About a month ago, I was at another church gathering and a colleague was leading a workshop on the use of the visual in worship. She had various artworks, cloths, and other resources on display, but I was captured by a painting she had of a woman looking down a well. I now realize that this was the same picture that I chose a few years earlier as a symbol of my calling. My colleague must have seen how captivated I was by the print and gifted it to me at the end of the day.

And here it is again! At our Quiet Day on Wednesday Ruth gave us a piece to read from "A Tree Full of Angels" by Macrina Weiderkehr. It was like reading a letter from a familiar friend. I particularly enjoyed the section that reflected on a few verses towards the end of the story where the two are talking about the place of worship. Macrina Weiderkehr says,

"What a revelation! The hour is coming when you will worship out of who you are. The hour is coming when you will realize that the spirit and the truth live within you. You are a portable chapel. Remember the sanctuary within. You carry God wherever you go."

A portable chapel - what a beautiful image. It is in every encounter that we find the divine, not in special places that are to be kept holy.


Wednesday 19 September 2012

Mandala Fun

What an absolute gift!! I have spent today in quiet and meditation with my colleagues from the South West Uniting churches. Ruth Nelson led us with the theme of 'Hunger and Thirst'. It was a day of tying up loose ends for me. Life has been so busy lately that some of my reflection and pondering has been left half baked. A time of quiet and stillness allowed me to take stock and bring closure in a few areas.

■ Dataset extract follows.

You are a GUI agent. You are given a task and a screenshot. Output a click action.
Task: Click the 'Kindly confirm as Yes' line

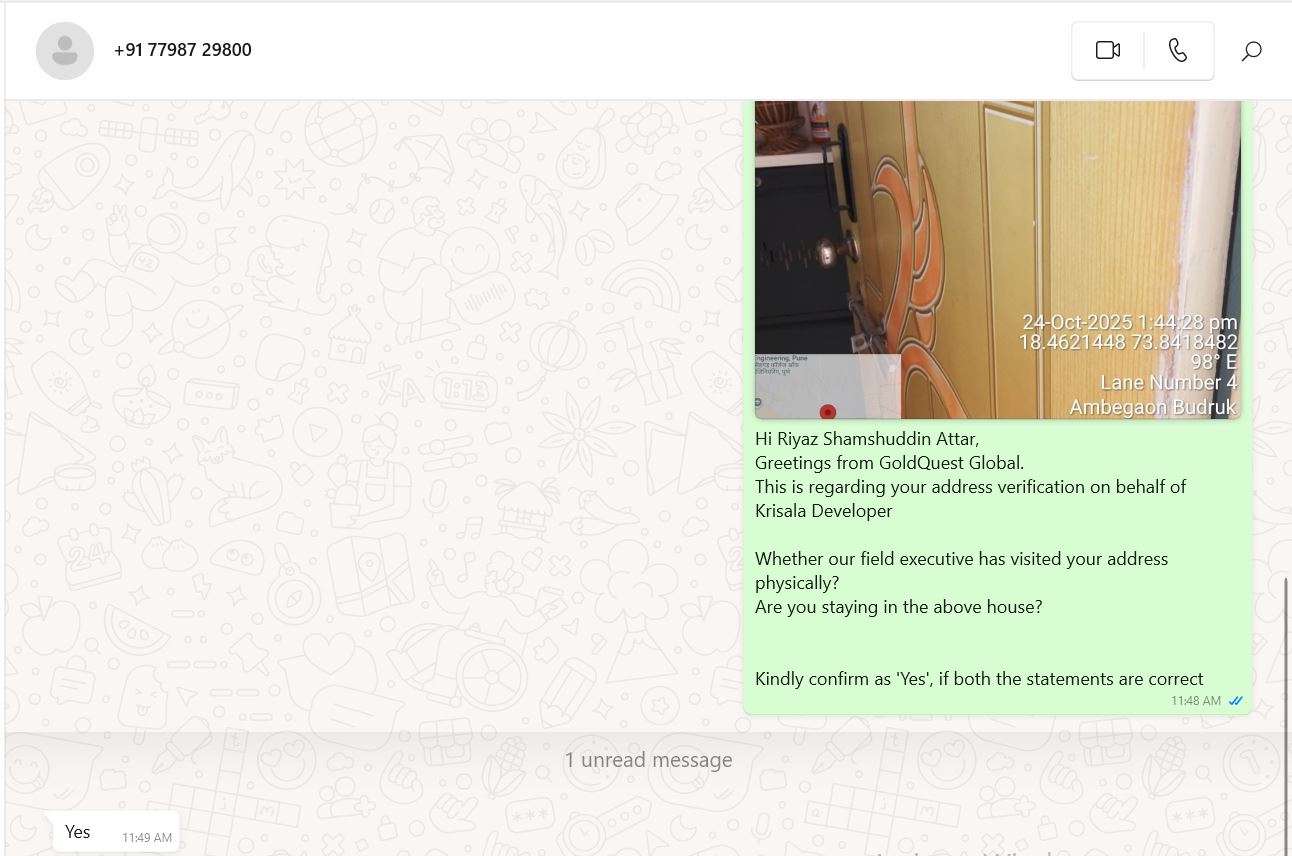979,679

I decided to spend some time playing with mandalas. I had deliberately taken my chalks with me, as I had watched so many people in my workshops achieve some beautiful effects with them. I started letting the colours speak and found myself creating a coloured, off-centre interior surrounded by a thick, white band. The colours then flowed beyond the edge of the circle to the periphery. This somehow symbolized for me the struggle between what is happening in my inner world and how this translates in my outer world. It started being quite a stark distinction between the two, but the more I worked the chalk with my fingers the more the white band began to disappear (and the messier I got!). 

I found the process very liberating and discovered that this is actually what is happening in life - the distinction is becoming less and less. I titled my mandala 'The Losing Battle'. I think this comes out of feeling that living an authentic life has been a bit like a battle. The more I decide to stop fighting, the easier it becomes to have integrity and just be me. This is a very fresh mandala - so I haven't spent much time discovering its meaning at this stage, but I am happy to share with you my little burst of colour. If you want to know more about mandalas let me know. If you'd like to get a group together, I could come and do an introductory workshop with you.

Tuesday 18 September 2012

Quiet Day

Tomorrow I will engage in one of the most important and most enjoyable aspects of my ministry - a quiet day. For me, my quiet days are something that I hadn't realized the importance of until I experienced the benefits. I now see taking quiet days as essential for my ministry. Stopping and taking time to just 'be' in the presence of God centres me and grounds me. It reminds me of who I am and whose I am. My call to ministry is often renewed and refreshed during these times. 

When I tell people I am having a quiet day, I often get asked what that means. I guess it is different for different people. I need to get away from my home base. At home it is too easy to get distracted by a load of washing that needs to be put on or a bit of cleaning that will only take a few moments. I am privileged to be joining some of my colleagues tomorrow at the home of a retired minister who will give us some input to begin the day. 

I take my journal with me and may spend some time writing and reflecting. I may go for a walk, or I may just sit in silence for a good part of the day. I also take my mandala journal with me and may feel inspired to draw when words just don't do justice. There is never an agenda for my quiet days. I don't go with a problem to try and sort out. The whole idea is to enjoy spending a day with God. It is a bit like planning to spend the day with a close friend with no need to have it all worked out before you go. God and I will both show up and we will see what happens. I'll let you know what we get up to!!

Monday 17 September 2012

Unseen Connections

Over the weekend I had the privilege of spending time with my peers who have been engaged in the Graduate Diploma in Spiritual Direction with me over the last 18 months. The main objective of the weekend  was to share with each other a summary of our projects. We each took a turn talking about our methodology , our results and the conclusions to which we have come. The rest of the group were then able to ask questions and make comments. It was a wonderful experience and certainly helped me to refine and clarify my research question and what else I needed to read before submitting it in November. 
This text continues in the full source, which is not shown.